Phylum Rhodophyta – Order Ceramiales – Family Ceramiaceae – Tribe Ceramieae

Selected citations: Huisman 1997: 197. Huisman et al. 1990: 96. Kendrick et al. 1990: 51. Millar & Kraft 1993: 39. Silva et al. 1996: 403.

Thallus (Fig. 176A–C) grey-red to red, 2–12 mm high, erect filaments sparsely subdichotomous or lateral, basal filaments prostrate, attached by rhizoids from periaxial cells or their derivatives, 1–3 cells long and with multicellular pads; epiphytic on Amphibolis, Posidonia or on algae associated with these seagrasses. Structure. Branches 70–150 µm in diameter, tapering only slightly above, with relatively straight apices (Fig. 176B); axial cells usually L/D 0.7–2, with narrow nodal bands 2 cells long and internodal spaces 3–6 times as long as nodal bands (Fig. 176A–C).
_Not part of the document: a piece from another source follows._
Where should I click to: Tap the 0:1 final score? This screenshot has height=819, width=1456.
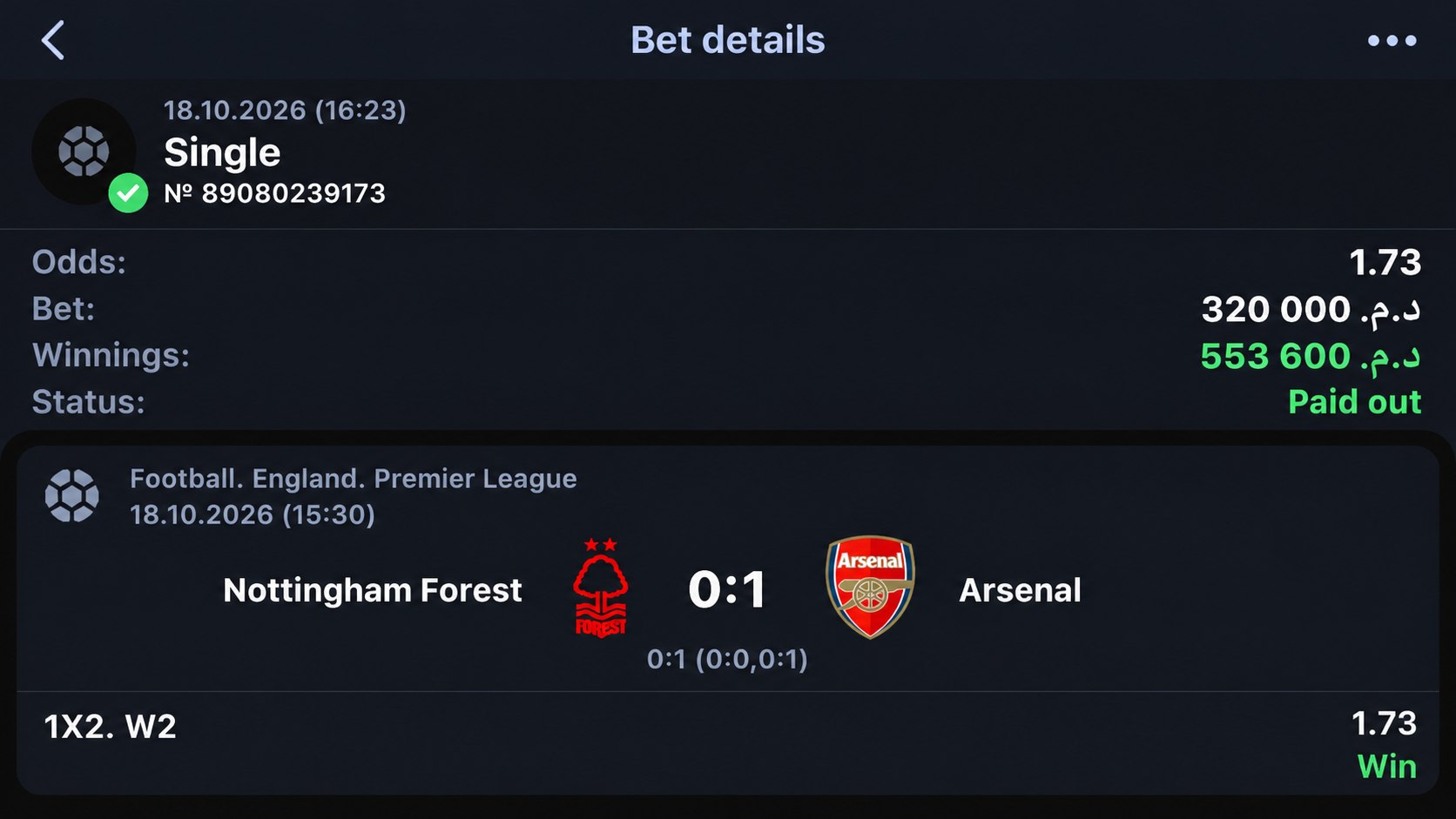[x=727, y=589]
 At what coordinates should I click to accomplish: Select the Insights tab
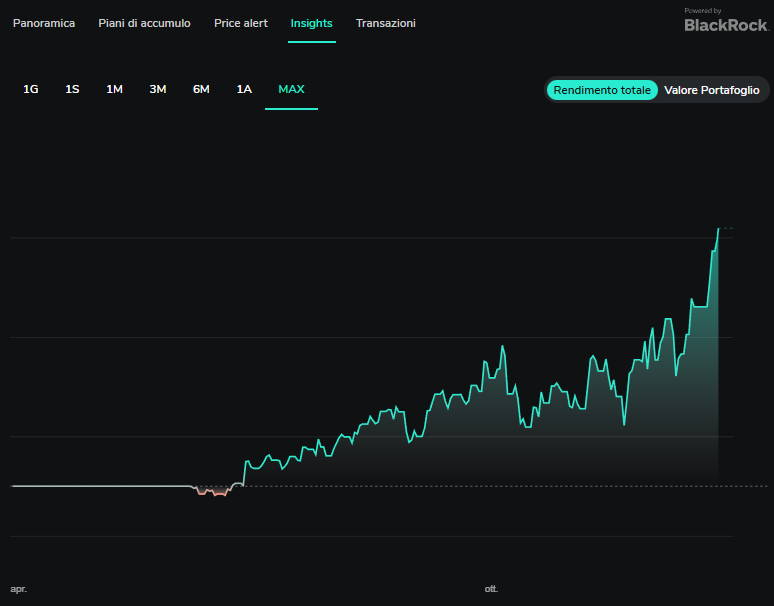click(x=311, y=23)
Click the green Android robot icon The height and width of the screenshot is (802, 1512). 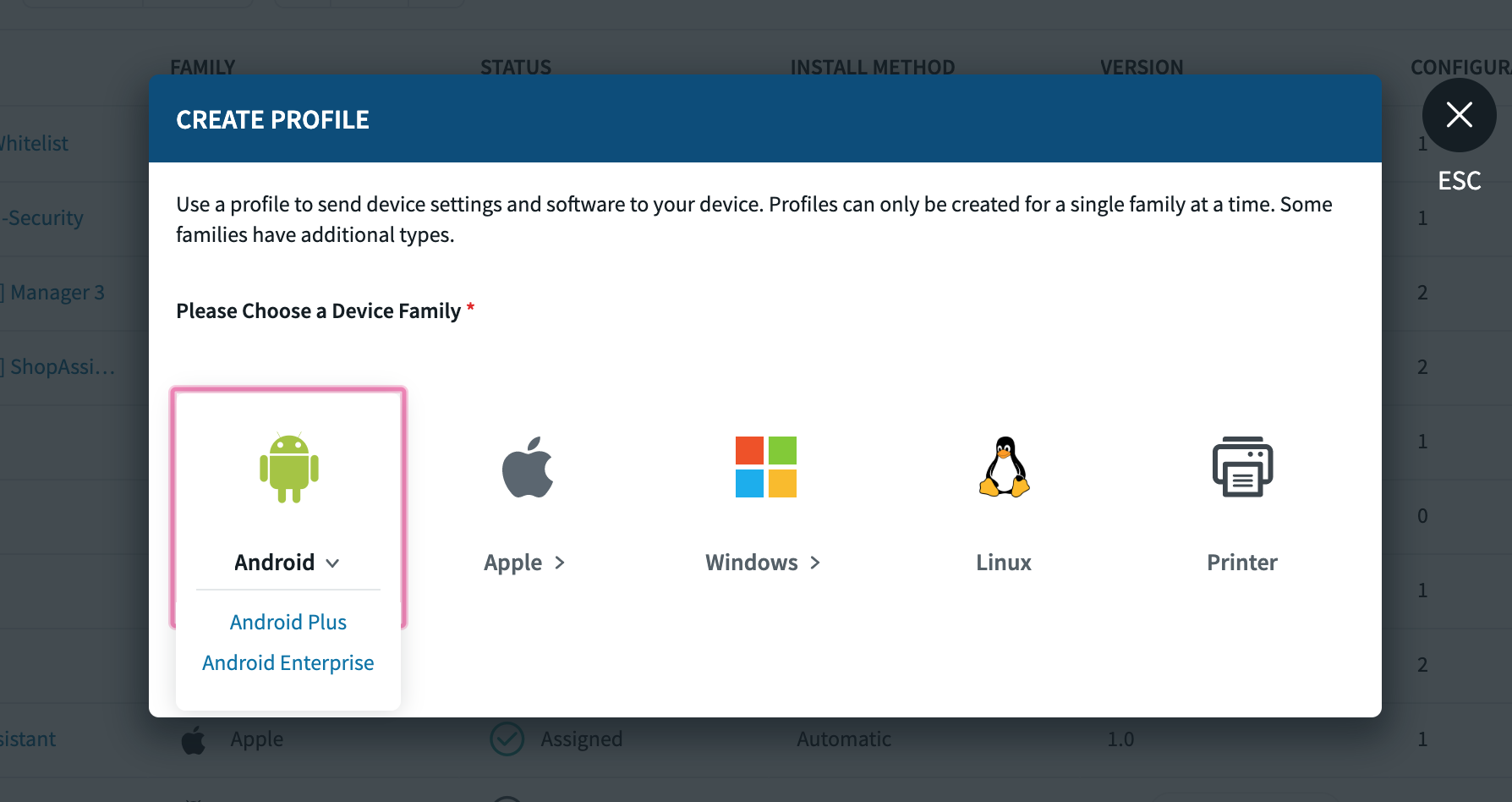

Periaxial cells usually 6 (Fig. 177A, B), each cutting off laterally one (occasionally 2, rarely none) pseudoperiaxial cell which lies in the periaxial ring (Fig. 177B), and each cell of this ring then cutting off acropetally a single cortical cell, thus forming a nodal band 2 cells long (Fig. 177A). Each direct derivative of the true periaxial cells producing a short tapering filament (55–100 µm long) of 3–6 (–7) cells (with a rounded apex) which projects outwardly and forward from the axis (Figs 176A–C, 177A, B); the true periaxial cells usually do not produce such a filament, though both they and the acropetal derivatives of the pseudoperiaxial cells may do so; slender terminal hairs often present on these filaments. Rhodoplasts discoid in cortical cells, linear in axial cells.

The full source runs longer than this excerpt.